C’est leur magnifique jardin qu’ils regrettent le plus. Cela nous fait tant de
peine pour eux, la fin de ce mois ils doivent avoir quitté leur maison, vous
pensez ce que cela donne à faire et madame qui n’est pas encore bien remise de
sa malaria, elle est encore très faible. Ils ont quinze de grandes chambres et
maintenant ils doivent habiter une maison plus petite que la nôtre ici. Je vais
aller souvent à Premboen, ce mois-ci, et leur aider autant que possible,
surtout moralement. Pour mon anniversaire (10.08.) Madame E. m’a donné un beau coussin qu’elle a peint elle-même, et
des petits vases que nous avons peints ensemble, et toutes ces fleurs, vous
devriez voir cela, j’en ai partout partout. Des v.T. j’ai reçu une belle
cuillère en argent de Djocja, des jolis mouchoirs de Tootal, et des boutons
avec une barrette de ceinture assortie pour une robe. Le clou comme cadeau de
fête a de nouveau été le présent de papa Woldringh qui m’a fait parvenir un
billet de Fl. 50.- pour mon propre usage.
Vois-tu,
maintenant que j’ai Anne à Soerabaya, et que nous aurons une chiotte (je vois
la figure de Faaather chaque fois qu’il lit ce mot, beau entre tous !) ou
plutôt la puce comme je l’ai
immédiatement baptisée, je pourrai bouger un peu plus.
La première
chose que j’ai faite le jour de ma fête cela a été d’embrasser mes trois chères
Guege. J’ai sauté du lit et j’ai plaqué quelques bons baisers sur vos
frimousses qui me souriaient et me souhaitaient bonne fête. J’ai pensé à vous
comme vous aussi avez bien pensé à moi en ces jours-ci.
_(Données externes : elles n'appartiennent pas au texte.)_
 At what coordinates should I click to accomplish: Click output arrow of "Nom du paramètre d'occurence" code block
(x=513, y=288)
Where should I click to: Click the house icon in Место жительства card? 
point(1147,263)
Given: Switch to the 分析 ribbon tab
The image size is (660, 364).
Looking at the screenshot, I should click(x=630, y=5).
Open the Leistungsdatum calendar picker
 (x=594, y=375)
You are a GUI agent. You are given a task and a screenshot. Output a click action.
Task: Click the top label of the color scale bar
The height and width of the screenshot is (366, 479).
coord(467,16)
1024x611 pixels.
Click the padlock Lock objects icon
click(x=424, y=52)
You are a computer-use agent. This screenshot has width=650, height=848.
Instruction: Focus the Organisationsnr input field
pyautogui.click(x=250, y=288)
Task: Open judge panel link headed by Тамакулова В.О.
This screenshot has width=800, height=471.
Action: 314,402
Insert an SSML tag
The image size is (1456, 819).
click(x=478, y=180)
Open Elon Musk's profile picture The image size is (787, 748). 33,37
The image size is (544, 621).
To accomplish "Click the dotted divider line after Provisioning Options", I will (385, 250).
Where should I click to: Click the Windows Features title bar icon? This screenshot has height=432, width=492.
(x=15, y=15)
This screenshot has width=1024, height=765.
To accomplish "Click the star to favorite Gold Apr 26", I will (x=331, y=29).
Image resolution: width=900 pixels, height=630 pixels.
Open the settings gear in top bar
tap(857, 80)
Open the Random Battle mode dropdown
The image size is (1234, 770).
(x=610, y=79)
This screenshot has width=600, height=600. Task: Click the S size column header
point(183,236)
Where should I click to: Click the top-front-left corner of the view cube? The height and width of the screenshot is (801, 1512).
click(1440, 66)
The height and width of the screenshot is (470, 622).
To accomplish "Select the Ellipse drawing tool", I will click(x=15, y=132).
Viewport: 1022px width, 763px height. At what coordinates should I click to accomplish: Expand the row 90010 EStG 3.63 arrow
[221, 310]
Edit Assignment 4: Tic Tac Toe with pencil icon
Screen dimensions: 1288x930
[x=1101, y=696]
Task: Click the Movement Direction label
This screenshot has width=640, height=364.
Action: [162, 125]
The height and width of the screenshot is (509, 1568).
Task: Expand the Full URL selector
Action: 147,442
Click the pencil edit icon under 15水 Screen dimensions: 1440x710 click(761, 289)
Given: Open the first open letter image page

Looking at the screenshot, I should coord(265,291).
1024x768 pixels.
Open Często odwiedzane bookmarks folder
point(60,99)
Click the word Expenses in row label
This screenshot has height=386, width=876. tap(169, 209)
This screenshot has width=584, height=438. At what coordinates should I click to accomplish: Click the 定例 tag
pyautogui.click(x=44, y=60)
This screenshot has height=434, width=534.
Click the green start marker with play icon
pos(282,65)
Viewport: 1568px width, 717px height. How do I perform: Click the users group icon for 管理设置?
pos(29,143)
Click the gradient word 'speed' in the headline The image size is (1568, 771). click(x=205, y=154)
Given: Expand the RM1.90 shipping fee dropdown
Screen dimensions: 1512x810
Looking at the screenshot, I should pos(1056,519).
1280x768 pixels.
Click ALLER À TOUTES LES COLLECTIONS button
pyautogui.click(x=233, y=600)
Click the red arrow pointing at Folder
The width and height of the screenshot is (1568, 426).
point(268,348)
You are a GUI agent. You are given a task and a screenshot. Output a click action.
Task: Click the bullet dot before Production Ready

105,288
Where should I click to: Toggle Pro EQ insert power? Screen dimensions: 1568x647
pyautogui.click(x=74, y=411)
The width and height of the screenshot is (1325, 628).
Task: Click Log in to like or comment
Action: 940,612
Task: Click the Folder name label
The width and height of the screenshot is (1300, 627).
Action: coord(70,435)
Ils ont été si heureux.
Vous ai-je
écrit qu’à Soerabaya j’ai découvert
un magasin d’horlogerie suisse, un nommé Pfister, chez lequel j’ai été porter
mes montres à rhabiller. J’ai voulu parler Bärndütsch, mais diable je ne le
sais plus et lui non plus, on tombait toujours dans le hollandais. Sa femme est
de la ville de Berne, quand je lui
ai dit que je venais de Bienne, j’ai ri. Je me suis informée un peu, ils ne
vendent que du Cyma qui est excessivement bien introduit ici, et du Mauthe
parce que c’est le seul qui puisse concurrencer tant soit peu le japonais. Au
surplus ils vivent surtout de rhabillages. Parce que j’étais Suisse, il m’a
fait deux montres pour rien, par contre il m’a compté Fl. 2.50 pour remplacer
un ressort, le prix fixe ici pour ce rhabillage-là.
Dans 15
jours nous aurons peut être la visite de John et Jans, qui amèneront la puce, peut être ! Ensuite un
peu plus tard, la visite du Frank van
der Stock, le jeune homme qui nous a attendu au bateau à notre arrivée à
Batavia, il fait un tour à travers Java pour ses vacances et passera une à deux
nuits ici. Le 31 août, si tout va bien, nous irons peut être à un bal masqué à
Tjilatjap mais seulement si nos finances sont très bonnes. Nous n’avons pas une
envie folle d’y aller, mais les v.T. nous invitent tellement que peut être nous
irons un peu pour eux, pour être avec eux. Vous voyez qu’il se passe toujours
quelque chose ici, de sorte que le temps passe comme un voleur.